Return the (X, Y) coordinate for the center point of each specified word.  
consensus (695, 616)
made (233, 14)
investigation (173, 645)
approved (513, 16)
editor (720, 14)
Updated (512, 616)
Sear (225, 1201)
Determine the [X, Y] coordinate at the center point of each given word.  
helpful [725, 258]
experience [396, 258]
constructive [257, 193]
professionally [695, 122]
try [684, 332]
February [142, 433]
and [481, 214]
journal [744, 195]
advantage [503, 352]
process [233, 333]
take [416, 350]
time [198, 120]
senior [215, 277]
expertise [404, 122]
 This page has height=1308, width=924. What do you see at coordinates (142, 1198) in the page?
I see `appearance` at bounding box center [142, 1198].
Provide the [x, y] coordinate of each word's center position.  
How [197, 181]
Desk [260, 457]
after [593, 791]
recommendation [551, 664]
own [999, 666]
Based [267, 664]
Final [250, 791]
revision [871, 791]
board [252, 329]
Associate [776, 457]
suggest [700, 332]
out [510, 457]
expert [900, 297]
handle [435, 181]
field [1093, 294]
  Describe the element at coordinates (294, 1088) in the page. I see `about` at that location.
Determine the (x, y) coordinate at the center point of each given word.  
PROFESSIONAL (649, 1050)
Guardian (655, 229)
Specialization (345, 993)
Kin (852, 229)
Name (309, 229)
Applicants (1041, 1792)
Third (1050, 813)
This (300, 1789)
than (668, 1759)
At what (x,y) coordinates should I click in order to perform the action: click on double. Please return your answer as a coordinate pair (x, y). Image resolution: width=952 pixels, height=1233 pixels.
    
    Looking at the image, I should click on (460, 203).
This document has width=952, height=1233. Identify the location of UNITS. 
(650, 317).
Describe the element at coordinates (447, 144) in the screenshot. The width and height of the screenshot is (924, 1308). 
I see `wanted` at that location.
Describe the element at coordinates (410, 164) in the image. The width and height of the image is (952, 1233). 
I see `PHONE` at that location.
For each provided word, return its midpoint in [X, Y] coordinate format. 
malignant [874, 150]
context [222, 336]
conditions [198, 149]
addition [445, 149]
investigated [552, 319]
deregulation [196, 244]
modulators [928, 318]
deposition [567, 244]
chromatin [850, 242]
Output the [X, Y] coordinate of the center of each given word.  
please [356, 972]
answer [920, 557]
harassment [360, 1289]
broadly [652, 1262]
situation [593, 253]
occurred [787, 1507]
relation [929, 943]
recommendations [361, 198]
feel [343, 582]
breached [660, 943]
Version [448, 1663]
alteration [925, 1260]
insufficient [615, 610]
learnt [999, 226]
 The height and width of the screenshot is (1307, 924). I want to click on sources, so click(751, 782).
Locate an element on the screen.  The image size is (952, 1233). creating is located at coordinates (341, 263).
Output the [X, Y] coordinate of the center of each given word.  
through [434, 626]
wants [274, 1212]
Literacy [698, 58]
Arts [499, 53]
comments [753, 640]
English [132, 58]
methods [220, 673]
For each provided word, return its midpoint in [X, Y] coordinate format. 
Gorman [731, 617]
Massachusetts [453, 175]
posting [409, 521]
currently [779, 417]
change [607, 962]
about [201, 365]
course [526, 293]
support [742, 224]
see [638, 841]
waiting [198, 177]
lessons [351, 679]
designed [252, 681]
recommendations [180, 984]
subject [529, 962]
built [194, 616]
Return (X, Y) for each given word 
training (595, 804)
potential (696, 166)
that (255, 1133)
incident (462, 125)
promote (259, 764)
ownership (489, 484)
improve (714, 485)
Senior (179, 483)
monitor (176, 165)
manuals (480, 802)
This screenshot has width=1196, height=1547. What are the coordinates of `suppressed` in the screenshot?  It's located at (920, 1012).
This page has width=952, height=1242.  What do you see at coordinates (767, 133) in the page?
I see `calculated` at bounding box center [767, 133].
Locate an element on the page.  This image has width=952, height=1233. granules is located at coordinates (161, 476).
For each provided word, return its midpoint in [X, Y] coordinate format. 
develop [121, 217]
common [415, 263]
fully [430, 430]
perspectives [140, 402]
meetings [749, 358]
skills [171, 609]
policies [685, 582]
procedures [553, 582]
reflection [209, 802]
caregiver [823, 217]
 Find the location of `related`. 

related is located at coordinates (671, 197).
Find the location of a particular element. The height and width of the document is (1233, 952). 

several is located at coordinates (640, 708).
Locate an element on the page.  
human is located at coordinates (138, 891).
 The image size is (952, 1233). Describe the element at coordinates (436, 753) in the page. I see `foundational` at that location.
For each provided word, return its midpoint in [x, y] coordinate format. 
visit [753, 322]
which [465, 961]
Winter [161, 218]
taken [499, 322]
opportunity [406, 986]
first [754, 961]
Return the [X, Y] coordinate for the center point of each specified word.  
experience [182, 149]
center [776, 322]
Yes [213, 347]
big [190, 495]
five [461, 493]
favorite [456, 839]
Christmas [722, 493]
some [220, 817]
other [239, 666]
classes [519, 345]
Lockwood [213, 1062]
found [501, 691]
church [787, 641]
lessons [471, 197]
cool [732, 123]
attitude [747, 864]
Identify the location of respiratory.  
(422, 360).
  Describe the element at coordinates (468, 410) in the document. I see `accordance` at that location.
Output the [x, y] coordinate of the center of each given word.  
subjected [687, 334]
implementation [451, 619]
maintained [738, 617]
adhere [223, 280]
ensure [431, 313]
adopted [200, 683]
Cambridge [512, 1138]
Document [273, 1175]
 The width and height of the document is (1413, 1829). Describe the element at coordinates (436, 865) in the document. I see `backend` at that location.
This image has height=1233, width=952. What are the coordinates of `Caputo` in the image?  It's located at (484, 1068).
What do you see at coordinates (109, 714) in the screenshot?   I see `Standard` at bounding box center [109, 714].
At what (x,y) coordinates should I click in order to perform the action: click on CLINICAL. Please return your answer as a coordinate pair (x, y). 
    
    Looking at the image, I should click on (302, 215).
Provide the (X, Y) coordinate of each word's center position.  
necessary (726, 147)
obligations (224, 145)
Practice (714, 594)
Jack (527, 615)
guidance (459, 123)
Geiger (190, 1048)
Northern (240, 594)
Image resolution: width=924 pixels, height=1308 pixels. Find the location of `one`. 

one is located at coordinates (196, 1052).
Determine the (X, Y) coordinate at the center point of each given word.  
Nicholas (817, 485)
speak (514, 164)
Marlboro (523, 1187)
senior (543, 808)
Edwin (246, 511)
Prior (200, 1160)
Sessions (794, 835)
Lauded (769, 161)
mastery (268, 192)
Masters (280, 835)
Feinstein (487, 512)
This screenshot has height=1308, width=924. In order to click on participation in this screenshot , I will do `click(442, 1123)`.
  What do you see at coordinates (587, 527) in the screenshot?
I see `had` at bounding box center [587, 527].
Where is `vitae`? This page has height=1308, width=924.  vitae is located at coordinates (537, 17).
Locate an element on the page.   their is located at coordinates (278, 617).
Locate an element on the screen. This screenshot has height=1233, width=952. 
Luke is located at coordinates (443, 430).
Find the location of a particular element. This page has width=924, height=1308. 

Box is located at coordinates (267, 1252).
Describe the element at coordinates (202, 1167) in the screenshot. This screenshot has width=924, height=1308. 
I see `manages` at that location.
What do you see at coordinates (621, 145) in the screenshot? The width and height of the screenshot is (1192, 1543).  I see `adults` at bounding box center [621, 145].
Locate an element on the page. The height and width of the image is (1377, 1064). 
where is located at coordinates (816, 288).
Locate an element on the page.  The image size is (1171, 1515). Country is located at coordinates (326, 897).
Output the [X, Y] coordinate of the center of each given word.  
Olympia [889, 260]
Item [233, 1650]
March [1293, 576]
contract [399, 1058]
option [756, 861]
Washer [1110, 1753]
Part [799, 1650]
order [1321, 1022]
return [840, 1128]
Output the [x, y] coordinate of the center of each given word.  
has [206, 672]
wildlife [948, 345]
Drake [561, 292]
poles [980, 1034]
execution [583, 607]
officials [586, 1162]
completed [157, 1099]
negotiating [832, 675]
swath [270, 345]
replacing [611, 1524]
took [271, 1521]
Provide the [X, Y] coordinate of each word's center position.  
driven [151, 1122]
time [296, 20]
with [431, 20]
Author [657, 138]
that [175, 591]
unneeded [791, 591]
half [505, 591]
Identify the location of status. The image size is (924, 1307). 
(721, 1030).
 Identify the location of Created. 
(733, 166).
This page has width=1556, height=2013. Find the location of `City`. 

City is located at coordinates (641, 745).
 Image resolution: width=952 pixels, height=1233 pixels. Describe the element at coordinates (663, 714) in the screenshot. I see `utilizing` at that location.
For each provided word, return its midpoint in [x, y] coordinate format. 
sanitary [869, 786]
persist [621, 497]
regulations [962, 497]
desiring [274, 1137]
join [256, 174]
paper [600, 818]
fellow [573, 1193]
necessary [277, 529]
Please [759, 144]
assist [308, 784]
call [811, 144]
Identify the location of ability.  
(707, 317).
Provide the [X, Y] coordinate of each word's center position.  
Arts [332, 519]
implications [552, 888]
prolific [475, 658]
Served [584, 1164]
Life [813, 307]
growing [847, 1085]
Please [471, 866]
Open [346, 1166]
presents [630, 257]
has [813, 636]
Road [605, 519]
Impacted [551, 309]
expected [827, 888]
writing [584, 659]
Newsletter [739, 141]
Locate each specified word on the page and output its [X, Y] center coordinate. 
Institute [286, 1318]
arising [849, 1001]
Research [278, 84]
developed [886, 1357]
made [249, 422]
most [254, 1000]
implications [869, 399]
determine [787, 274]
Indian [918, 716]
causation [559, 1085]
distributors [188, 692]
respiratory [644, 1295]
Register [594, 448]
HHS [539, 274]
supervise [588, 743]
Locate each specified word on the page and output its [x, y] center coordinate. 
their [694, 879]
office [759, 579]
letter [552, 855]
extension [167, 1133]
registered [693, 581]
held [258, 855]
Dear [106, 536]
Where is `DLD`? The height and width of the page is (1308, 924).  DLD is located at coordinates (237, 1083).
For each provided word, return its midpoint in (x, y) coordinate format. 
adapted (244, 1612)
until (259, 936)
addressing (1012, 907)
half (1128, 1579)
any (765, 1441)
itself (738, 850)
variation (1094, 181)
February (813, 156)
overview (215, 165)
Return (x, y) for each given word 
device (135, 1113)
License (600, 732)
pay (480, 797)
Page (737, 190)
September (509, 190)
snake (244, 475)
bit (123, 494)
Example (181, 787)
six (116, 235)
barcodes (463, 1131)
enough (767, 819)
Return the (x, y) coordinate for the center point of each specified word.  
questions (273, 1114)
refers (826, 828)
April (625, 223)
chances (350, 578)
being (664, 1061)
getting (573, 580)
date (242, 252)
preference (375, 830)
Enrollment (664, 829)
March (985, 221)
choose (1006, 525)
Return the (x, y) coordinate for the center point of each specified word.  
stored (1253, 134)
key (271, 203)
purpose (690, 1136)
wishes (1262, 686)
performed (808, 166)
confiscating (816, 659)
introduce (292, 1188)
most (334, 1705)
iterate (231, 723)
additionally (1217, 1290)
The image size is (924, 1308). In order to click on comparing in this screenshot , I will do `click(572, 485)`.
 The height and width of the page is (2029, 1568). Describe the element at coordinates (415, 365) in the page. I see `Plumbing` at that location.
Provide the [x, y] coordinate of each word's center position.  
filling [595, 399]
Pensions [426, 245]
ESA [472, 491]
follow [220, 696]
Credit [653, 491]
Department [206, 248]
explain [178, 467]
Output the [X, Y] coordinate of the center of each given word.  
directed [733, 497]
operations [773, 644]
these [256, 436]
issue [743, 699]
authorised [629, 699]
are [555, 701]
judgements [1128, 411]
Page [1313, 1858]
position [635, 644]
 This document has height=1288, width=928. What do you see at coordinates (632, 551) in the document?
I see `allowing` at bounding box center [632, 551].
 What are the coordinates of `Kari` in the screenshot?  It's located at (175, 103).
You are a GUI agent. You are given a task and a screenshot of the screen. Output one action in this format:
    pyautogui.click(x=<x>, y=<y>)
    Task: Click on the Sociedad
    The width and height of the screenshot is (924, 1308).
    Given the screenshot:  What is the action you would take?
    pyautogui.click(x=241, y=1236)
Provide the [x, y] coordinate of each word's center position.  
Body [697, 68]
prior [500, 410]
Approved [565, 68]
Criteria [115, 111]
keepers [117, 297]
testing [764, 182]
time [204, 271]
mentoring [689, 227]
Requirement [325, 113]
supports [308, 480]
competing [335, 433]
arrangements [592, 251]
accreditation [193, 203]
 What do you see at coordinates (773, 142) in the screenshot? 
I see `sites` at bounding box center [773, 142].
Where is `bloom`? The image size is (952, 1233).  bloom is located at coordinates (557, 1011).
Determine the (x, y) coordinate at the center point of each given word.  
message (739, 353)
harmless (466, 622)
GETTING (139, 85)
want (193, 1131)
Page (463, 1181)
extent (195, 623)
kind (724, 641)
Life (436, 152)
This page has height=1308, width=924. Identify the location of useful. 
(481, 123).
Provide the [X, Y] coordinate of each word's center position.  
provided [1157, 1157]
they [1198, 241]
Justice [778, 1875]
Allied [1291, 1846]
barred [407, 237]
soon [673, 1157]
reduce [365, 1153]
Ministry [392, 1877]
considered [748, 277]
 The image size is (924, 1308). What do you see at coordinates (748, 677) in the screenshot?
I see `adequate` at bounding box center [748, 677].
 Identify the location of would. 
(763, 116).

## EXERCISE TASK
Edit the lines from the one containing "Senior (179, 483)" through the one containing "reflection [209, 802]", inclusive, replacing "procedures" with "protocols" and leaving everything else unchanged. Return only those lines.

## THE SOLUTION
Senior (179, 483)
monitor (176, 165)
manuals (480, 802)
This screenshot has width=1196, height=1547. What are the coordinates of `suppressed` in the screenshot?  It's located at (920, 1012).
This page has width=952, height=1242.  What do you see at coordinates (767, 133) in the page?
I see `calculated` at bounding box center [767, 133].
Locate an element on the page.  This image has width=952, height=1233. granules is located at coordinates (161, 476).
For each provided word, return its midpoint in [X, Y] coordinate format. 
develop [121, 217]
common [415, 263]
fully [430, 430]
perspectives [140, 402]
meetings [749, 358]
skills [171, 609]
policies [685, 582]
protocols [553, 582]
reflection [209, 802]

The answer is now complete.